+++ Provided information +++

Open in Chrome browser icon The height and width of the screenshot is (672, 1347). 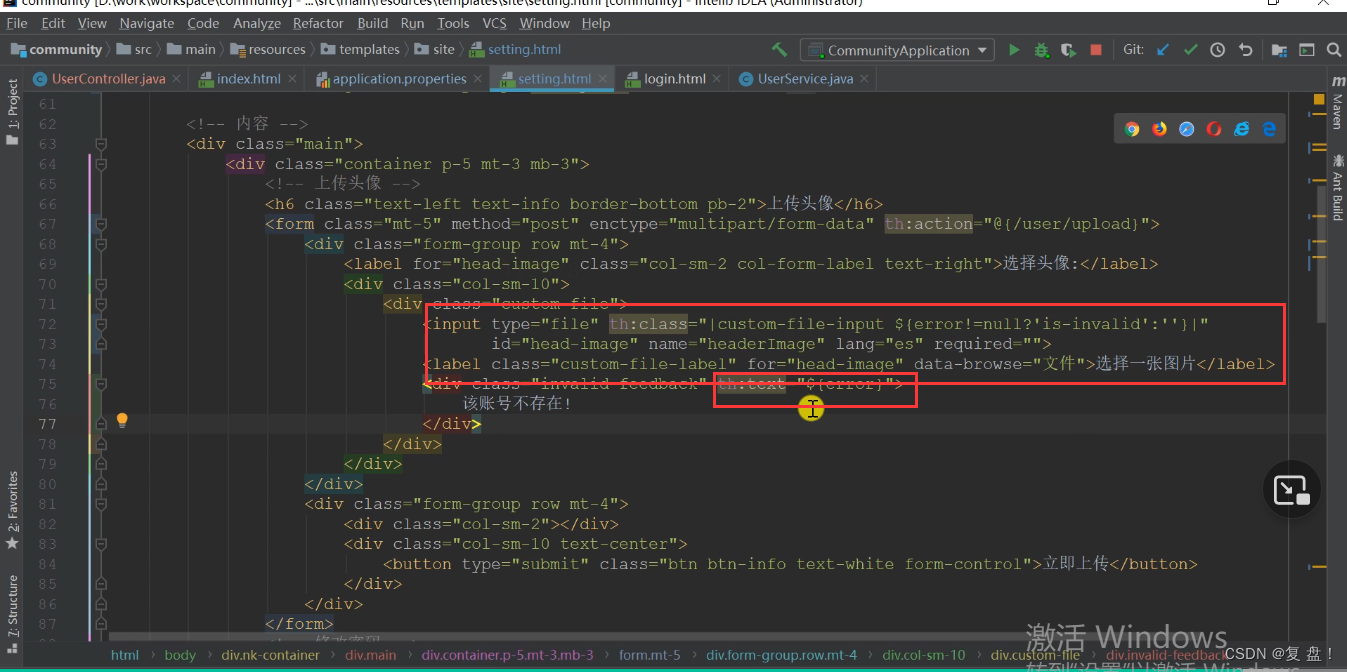(x=1132, y=128)
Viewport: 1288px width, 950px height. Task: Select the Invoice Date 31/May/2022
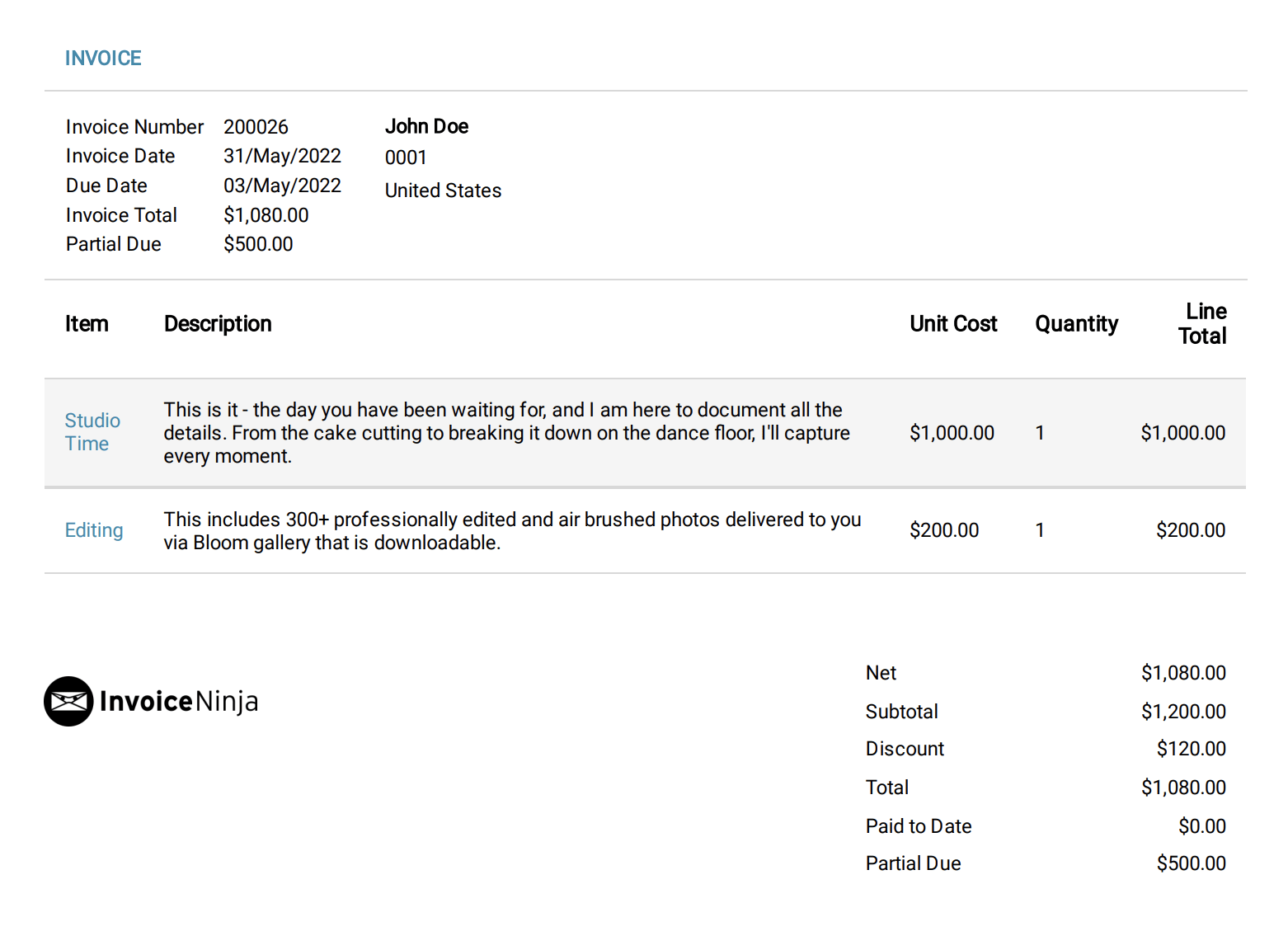point(282,156)
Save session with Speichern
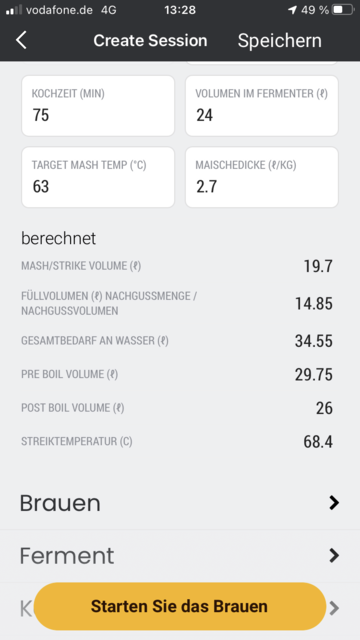360x640 pixels. [x=280, y=40]
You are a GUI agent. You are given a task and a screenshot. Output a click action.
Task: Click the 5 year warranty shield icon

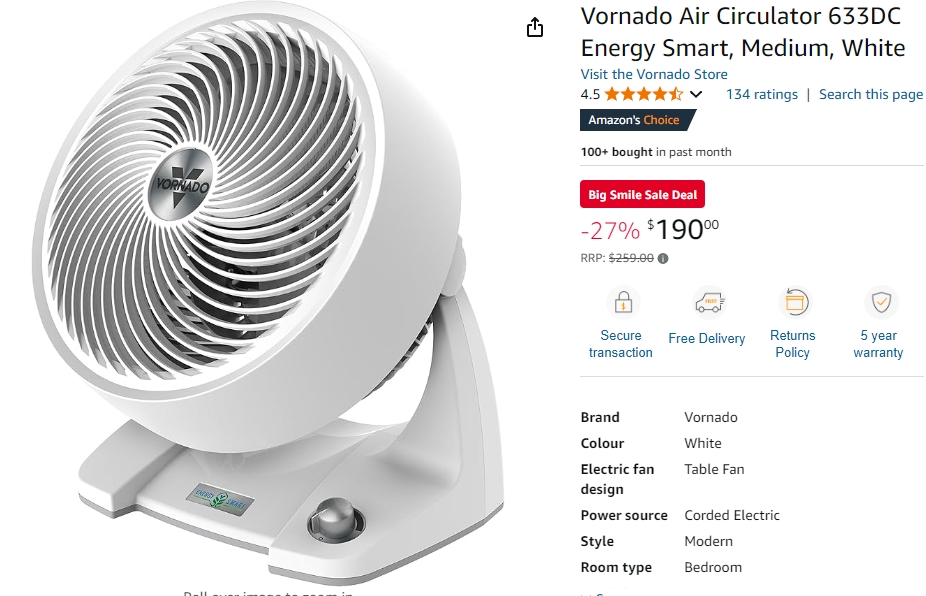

+++

_Action item:_ Transcribe exactly the lines running from the line with "Viewport: 1288px width, 950px" to the last line of the entries. Pictures stay out of the copy.

_Reply:_
Viewport: 1288px width, 950px height. Task: Select the Invoice Date 31/May/2022
point(282,156)
Save session with Speichern
360x640 pixels. [x=280, y=40]
You are a GUI agent. You are given a task and a screenshot. Output a click action.
Task: Click the 5 year warranty shield icon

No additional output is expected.